Excerpted data:
◇ ◇ ◇

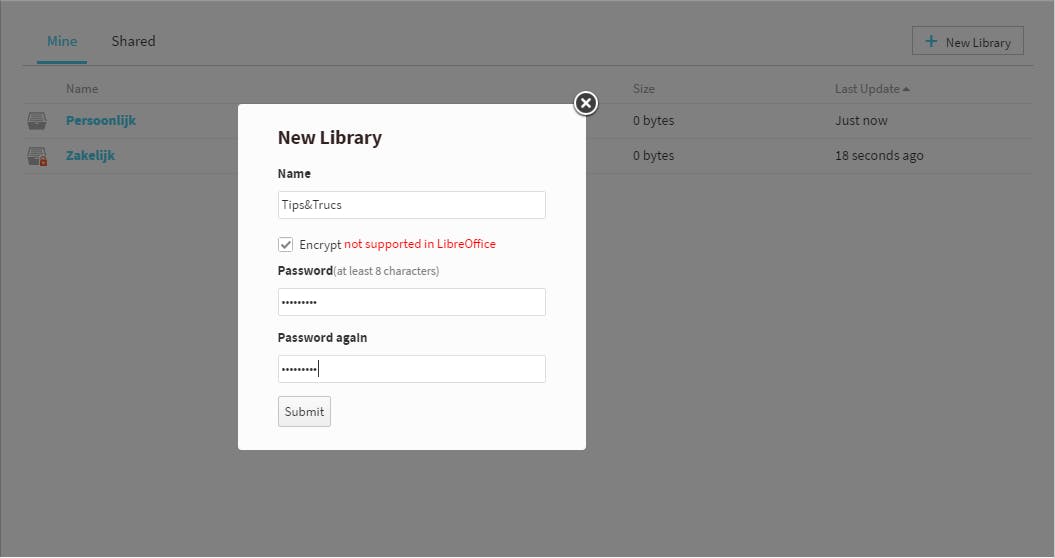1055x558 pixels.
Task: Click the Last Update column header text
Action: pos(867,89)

◇ ◇ ◇

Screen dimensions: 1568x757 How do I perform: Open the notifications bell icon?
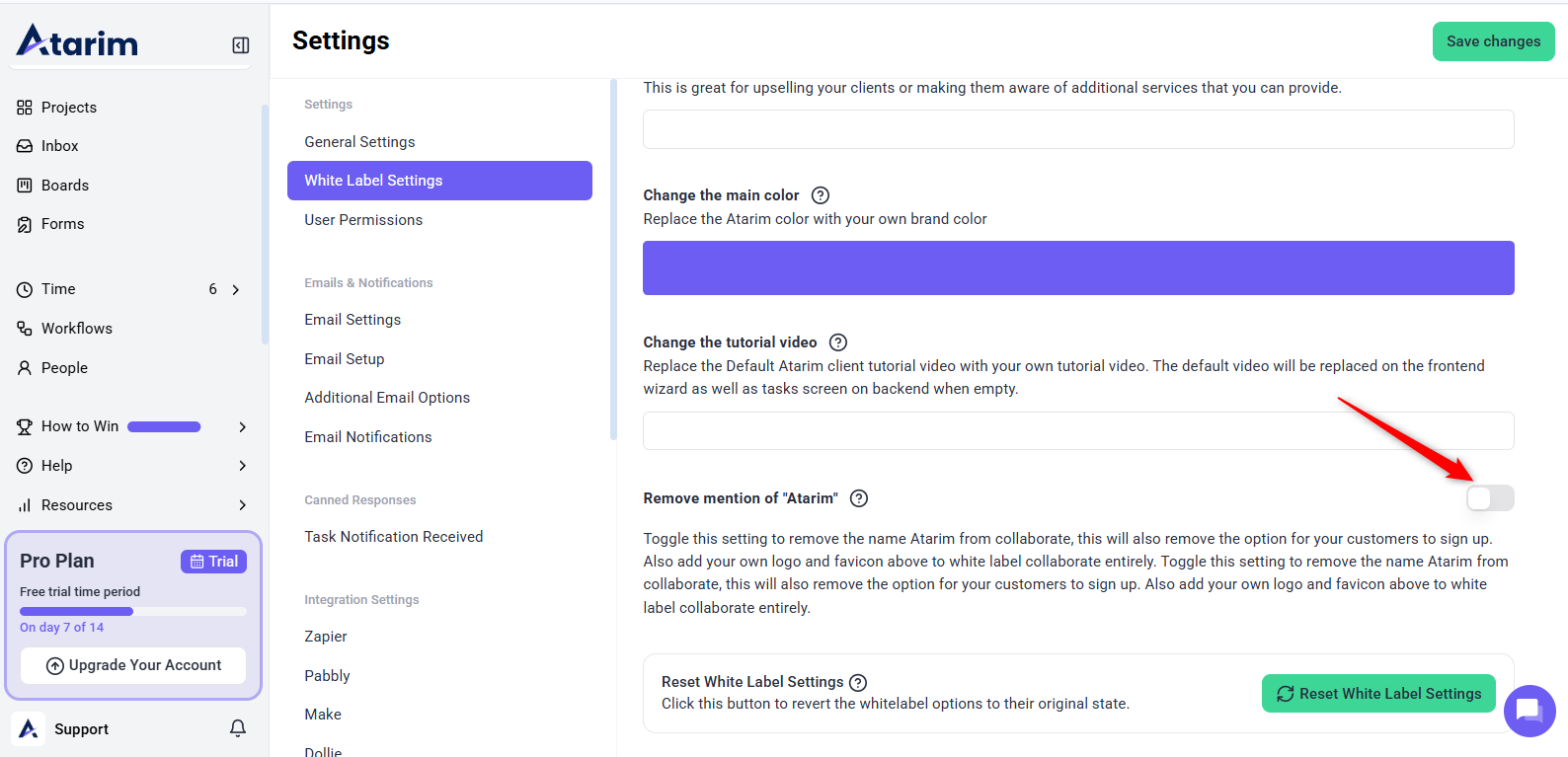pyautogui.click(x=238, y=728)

◇ ◇ ◇

Revise the material from the line with "Screen dimensions: 1568x757" to the line with "pyautogui.click(x=238, y=728)" by replacing "notifications" with "alerts", leaving everything else unchanged and omitting the pictures.

Correct answer:
Screen dimensions: 1568x757 How do I perform: Open the alerts bell icon?
pyautogui.click(x=238, y=728)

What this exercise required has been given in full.